Nice, but it uses "+" for spaces, not the "universal" (in my parallel universe)
"%20". On [[m:Help:Variable]] (end of first section) I've replaced a convoluted
workaround by urlencode:, and for that example "+" worked. It should also work
for google queries. Is "+" really okay for Wikipedia everywhere?

Nope. That's because "+" is a valid character in MediaWiki page titles now
([[C++]] for example). The escape sequence "%20" would work for MediaWiki pages,
and I think it'd work for Google queries too.

using "+" to escape space is aprt of the URL and HTTP RFCs and should thus work
universally. I just checked, it also works in MediaWikis external link syntax
(both "boxed" and "free"). It should also work in normal wiki links, but anyway,
urlencoding is not appropriate there.

omniplex wrote:

re #9: Please state the precise section of RFC 3986 (STD 66)
where "+" is mentioned as placeholder for spaces, I'm far
from knowing this monster (or its predecessors 2396 + 1738)
by heart. It's tricky stuff, especially the query part, e.g.
"=", "&", and ";" are only conventions, no standard.

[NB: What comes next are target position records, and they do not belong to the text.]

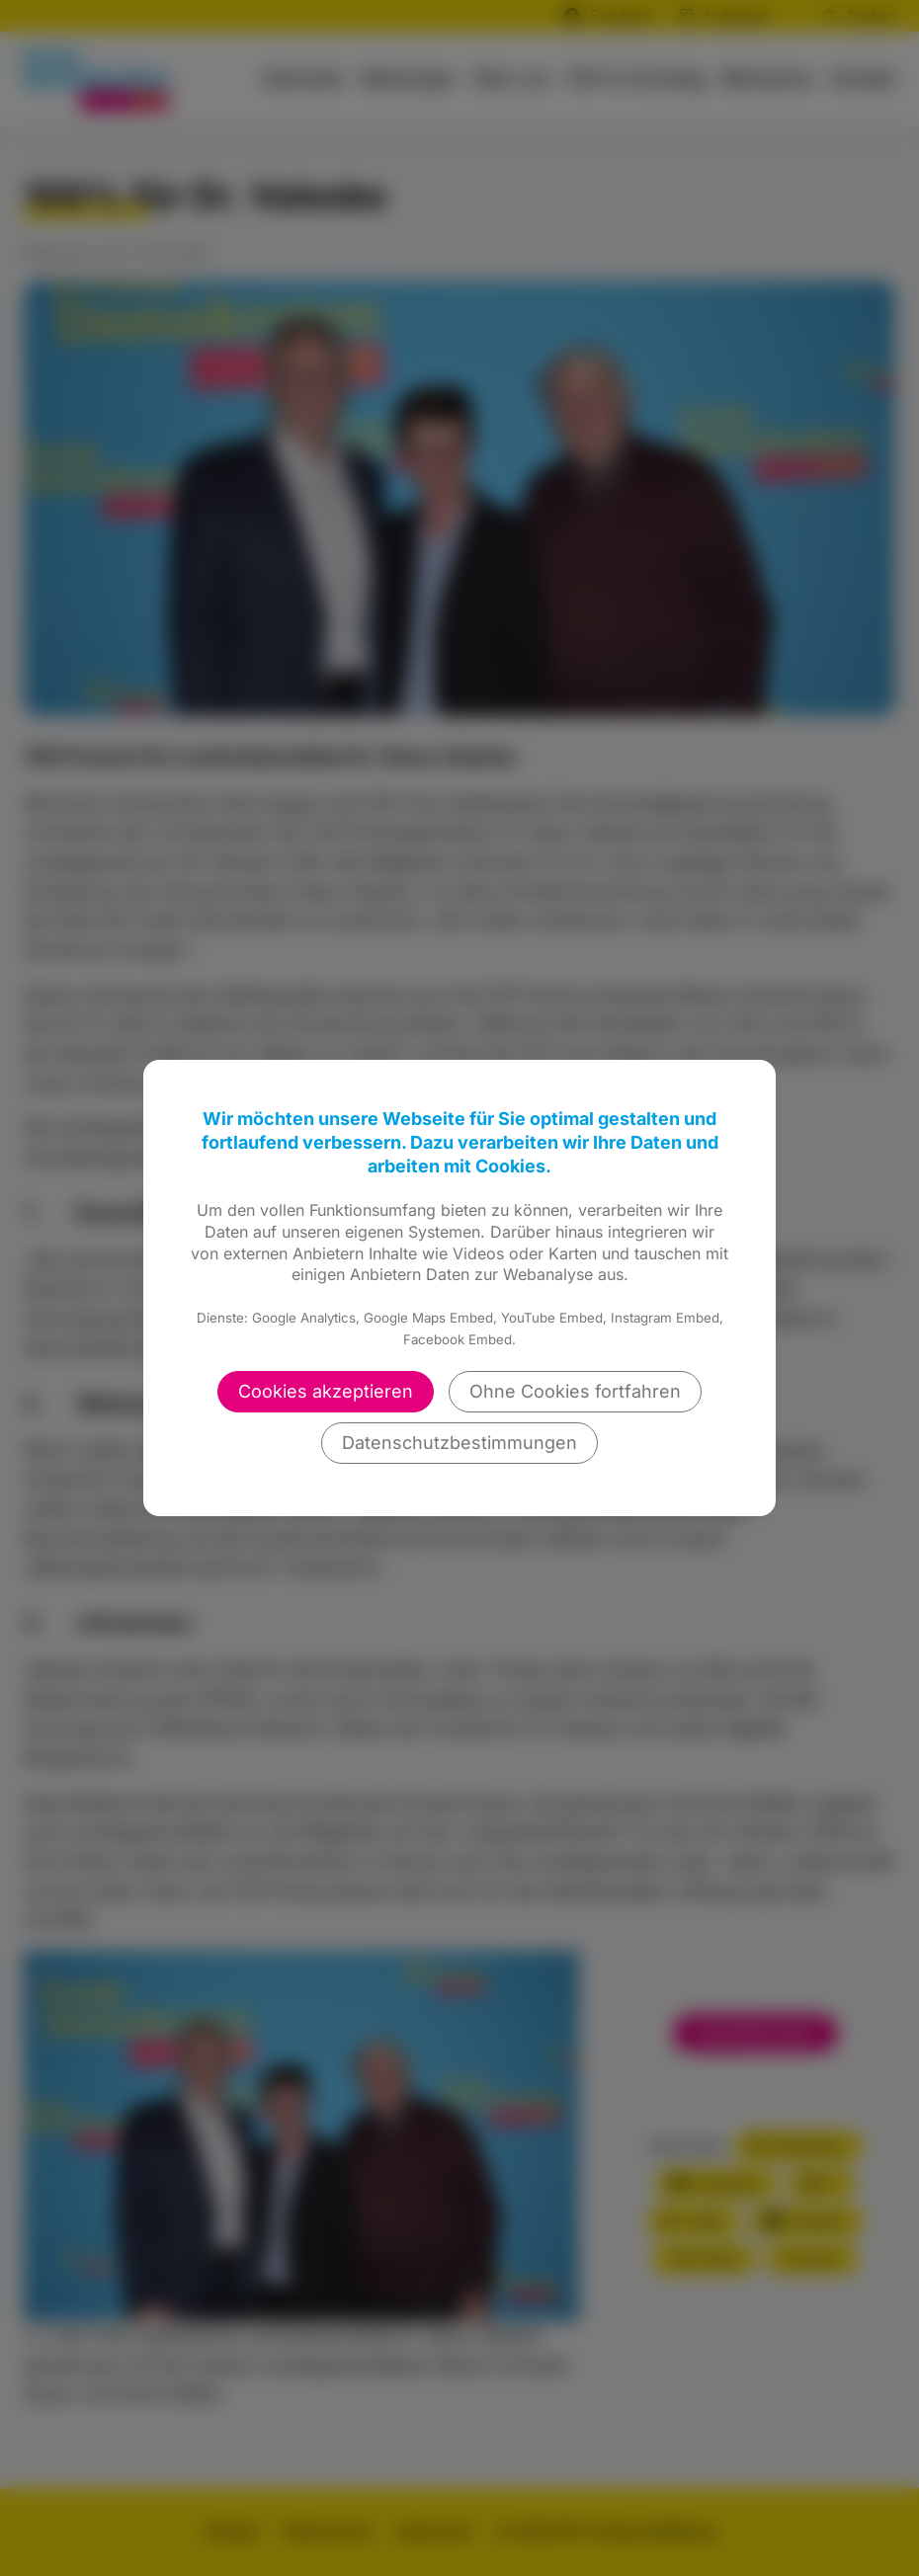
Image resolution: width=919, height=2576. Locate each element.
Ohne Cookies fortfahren (575, 1391)
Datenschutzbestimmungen (459, 1442)
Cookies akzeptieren (325, 1391)
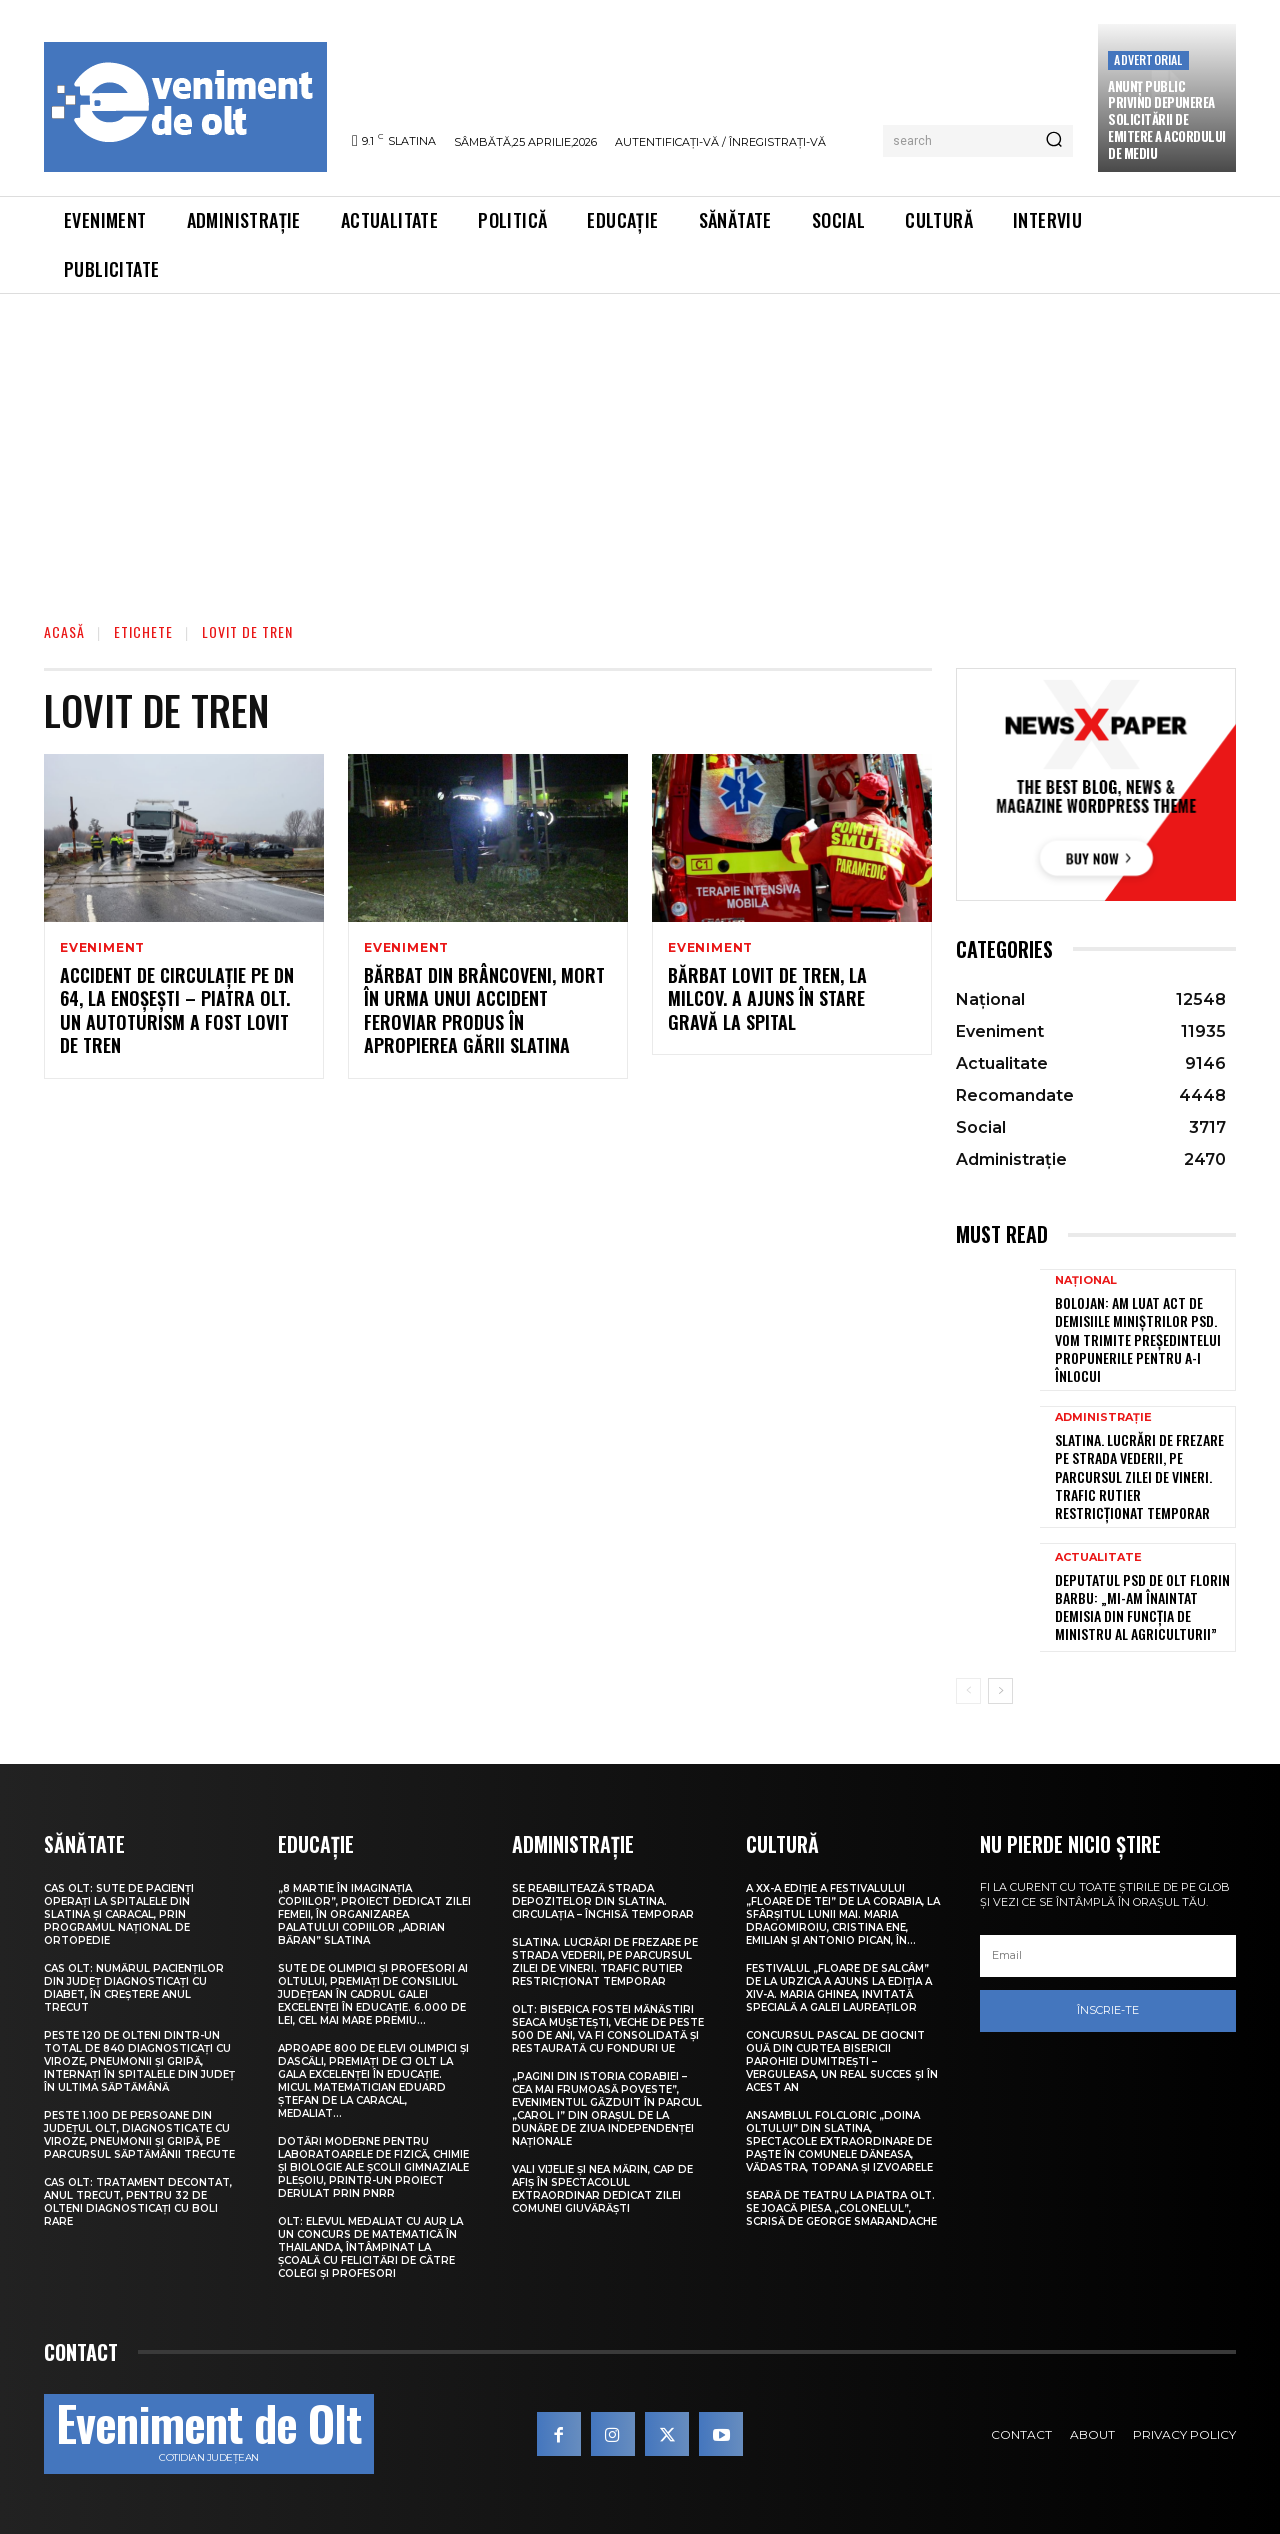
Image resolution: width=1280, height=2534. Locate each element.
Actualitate (1098, 1557)
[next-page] (1000, 1691)
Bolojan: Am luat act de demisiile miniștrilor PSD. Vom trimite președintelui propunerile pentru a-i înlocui (1138, 1339)
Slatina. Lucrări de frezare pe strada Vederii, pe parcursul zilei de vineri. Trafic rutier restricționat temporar (1139, 1476)
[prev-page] (968, 1691)
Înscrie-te (1108, 2010)
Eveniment (102, 948)
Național (1086, 1280)
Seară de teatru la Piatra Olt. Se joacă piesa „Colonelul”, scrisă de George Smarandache (841, 2208)
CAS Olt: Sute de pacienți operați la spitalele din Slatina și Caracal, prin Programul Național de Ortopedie (119, 1914)
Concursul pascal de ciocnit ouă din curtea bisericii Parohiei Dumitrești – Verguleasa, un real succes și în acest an (842, 2061)
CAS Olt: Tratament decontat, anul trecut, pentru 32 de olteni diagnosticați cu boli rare (138, 2202)
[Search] (1054, 141)
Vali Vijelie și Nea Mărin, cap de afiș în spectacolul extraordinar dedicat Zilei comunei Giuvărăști (602, 2189)
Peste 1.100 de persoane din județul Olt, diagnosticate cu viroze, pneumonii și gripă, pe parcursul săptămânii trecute (139, 2135)
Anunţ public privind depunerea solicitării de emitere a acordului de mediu (1167, 120)
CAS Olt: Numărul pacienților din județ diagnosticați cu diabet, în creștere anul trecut (134, 1988)
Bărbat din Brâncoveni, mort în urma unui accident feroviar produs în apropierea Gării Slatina (484, 1010)
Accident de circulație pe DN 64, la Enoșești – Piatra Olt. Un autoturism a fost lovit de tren (177, 1010)
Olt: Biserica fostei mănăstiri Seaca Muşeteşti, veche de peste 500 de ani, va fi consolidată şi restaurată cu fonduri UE (608, 2029)
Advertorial (1148, 59)
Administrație (1103, 1417)
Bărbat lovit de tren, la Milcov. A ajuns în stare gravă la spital (767, 998)
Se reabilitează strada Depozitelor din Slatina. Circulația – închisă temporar (603, 1901)
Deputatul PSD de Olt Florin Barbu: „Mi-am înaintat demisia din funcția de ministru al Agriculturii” (1142, 1607)
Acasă (64, 631)
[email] (1108, 1956)
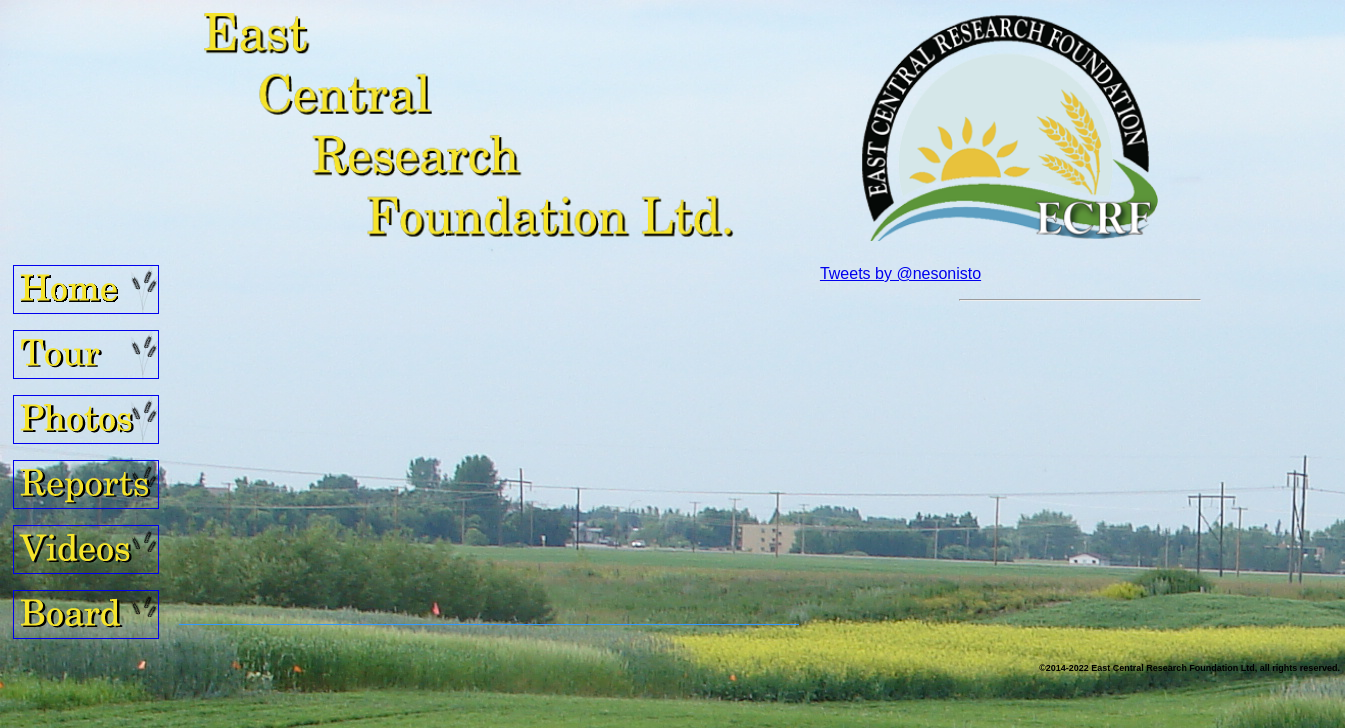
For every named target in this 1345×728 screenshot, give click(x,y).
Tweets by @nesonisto (900, 273)
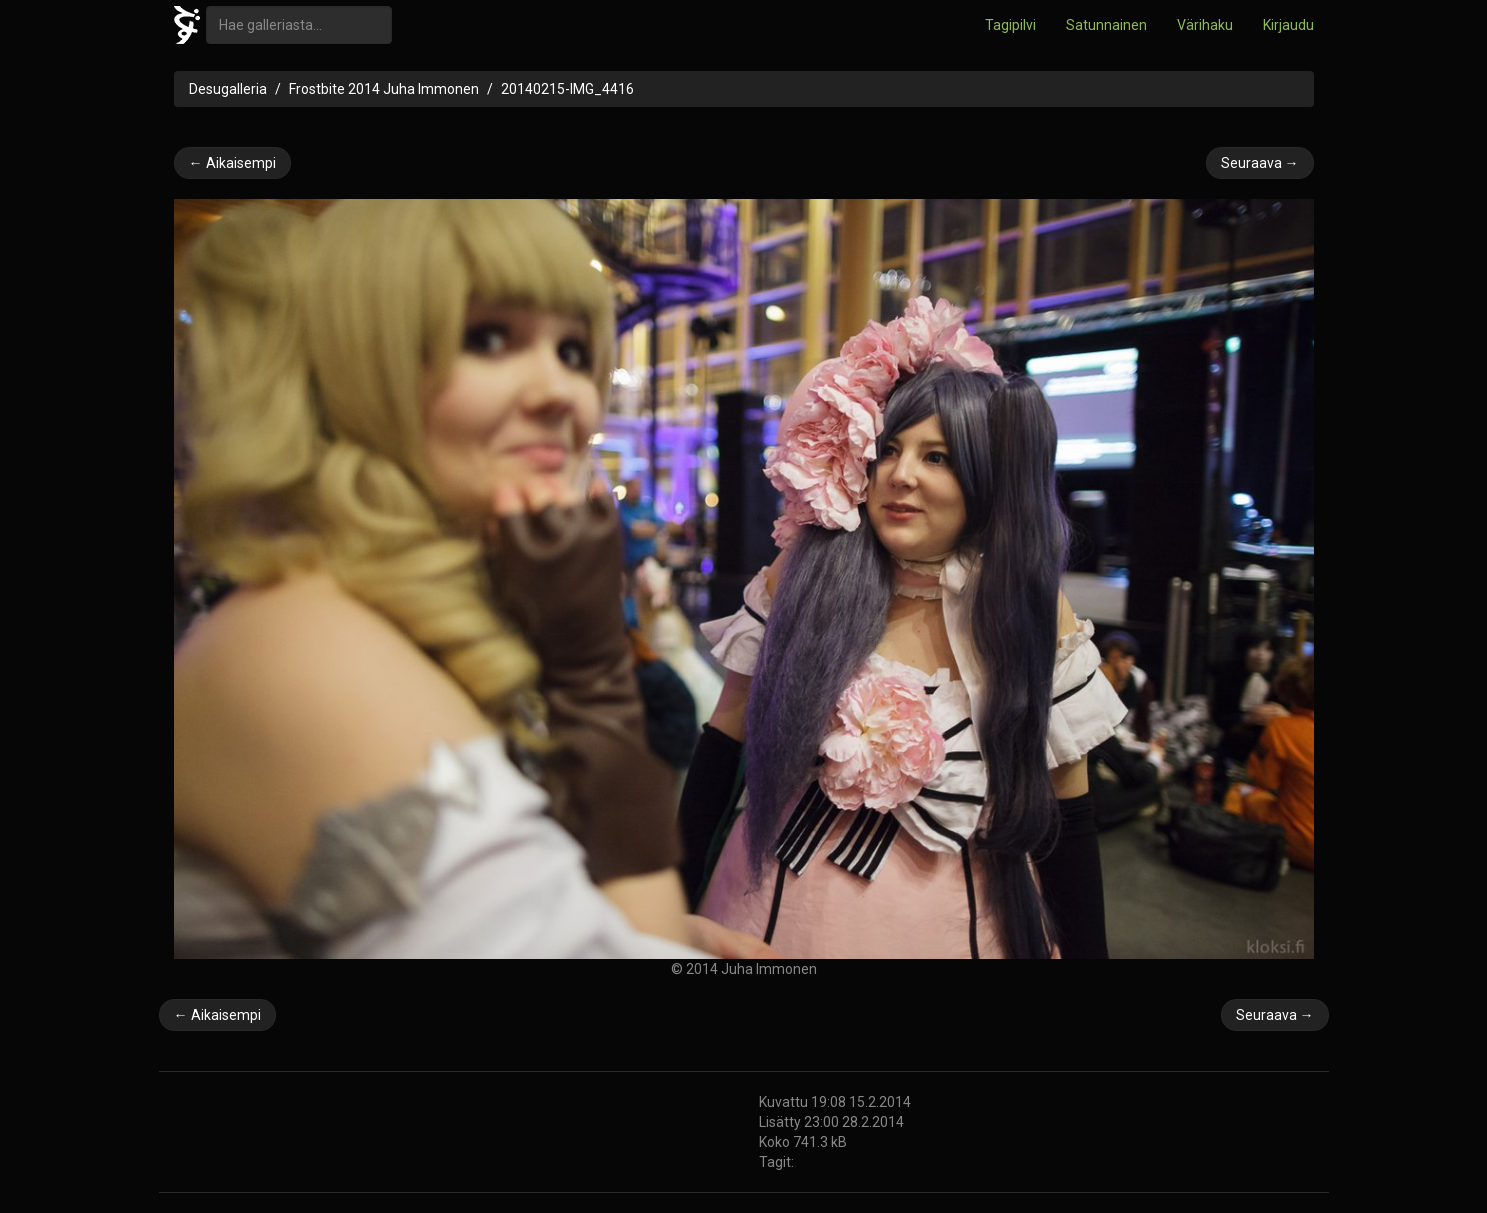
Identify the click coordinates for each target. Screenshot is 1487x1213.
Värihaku (1205, 25)
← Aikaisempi (232, 163)
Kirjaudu (1288, 25)
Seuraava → (1260, 163)
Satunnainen (1106, 25)
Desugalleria (228, 89)
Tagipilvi (1010, 25)
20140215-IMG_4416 (567, 89)
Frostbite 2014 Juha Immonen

From what I can see, the "+" replacement is actually specified in
the HTML standard for application/x-www-form-urlencoded encoding
of submitted form data:

http://www.w3.org/TR/html4/interact/forms.html#h-17.13.4.1

It's not directly related to either URLs or HTTP.

robchur wrote:

If {{urlencode}} was changed so it switched spaces over to %20, would that be
sufficient?

omniplex wrote:

re #12: Most probably. I'm not sure why it strips trailing spaces,
but preserves (= encodes) leading spaces.

eric.frederich wrote:

I think I came across this same problem trying to use the following template.
The idea was so on a page for an rasterized image, the source could be provided
in a Visio / Power Point / Gimp / etc. file.
The problem is when the file name has a space in it, if I don't use urlencode,
it doesn't work at all on file names with a space.
If I use it with urlencode, it uses +'s instead of _'s and when I go to the
upload page the Destination file name has spaces in it.
Then when I upload the file I get a warning that the file name will be changed.
It winds up working out, but it would be nice if there was a function that
actually put underscores instead of plus signs.

-----Template-----

{|class="wikitable"

-
[[Media:{{{1}}}]]Download the {{{2}}} file
-
[{{fullurl:Special:UploadwpDestFile={{urlencode:{{{1}}}}}}} Upload]Upload

a new version of this file

-
[[:Image:{{{1}}}]]{{{2}}} file page
}

ayg wrote:

Problem: if we call urlencode on the parameter, multiple parameters can't be
attached. "action=edit&uselang=zh" would be escaped into gibberish. This could
of course be solved using {{fullurl: foo|bar=x|baz=y}} instead of

bar=x&baz=y}}, but that wouldn't be reverse-compatible. Seeing as this isn't

really needed what with {{urlencode:}}, should we break reverse compatibility
for it?

dto wrote:

For one, Brion doesn't seem to like {{fullurl:foo|bar=x|baz=y}} (see Bug
Activity for Bug 7348).

{{fullurl:Apple juice|action=edit}} now outputs "http://...Apple_juice&action=edit"; I've marked this bug as resolved.

ayg wrote:

What? This is about something different. Possibly WONTFIX, but definitely not FIXED.

stanley wrote:

(In reply to comment #0)
Instead of
[http://server/wiki/Special:Log/block?page=User:Locke Cole link]
I use
[http://server/wiki/Special:Log/block?page={{anchorencode:User:Locke Cole}} link]
which replace the space with underscore

ayg wrote:

Don't use anchorencode for that. It will fail on unusual characters. Use {{urlencode:}} for URLs, {{anchorencode:}} for anchors (stuff that goes after the # in a URL).

This is really not worth it by now.

What if fullurle only encoded spaces as "_" and possibly other special characters, but left &s, =s and #s alone? wouldn't that be backward compatible?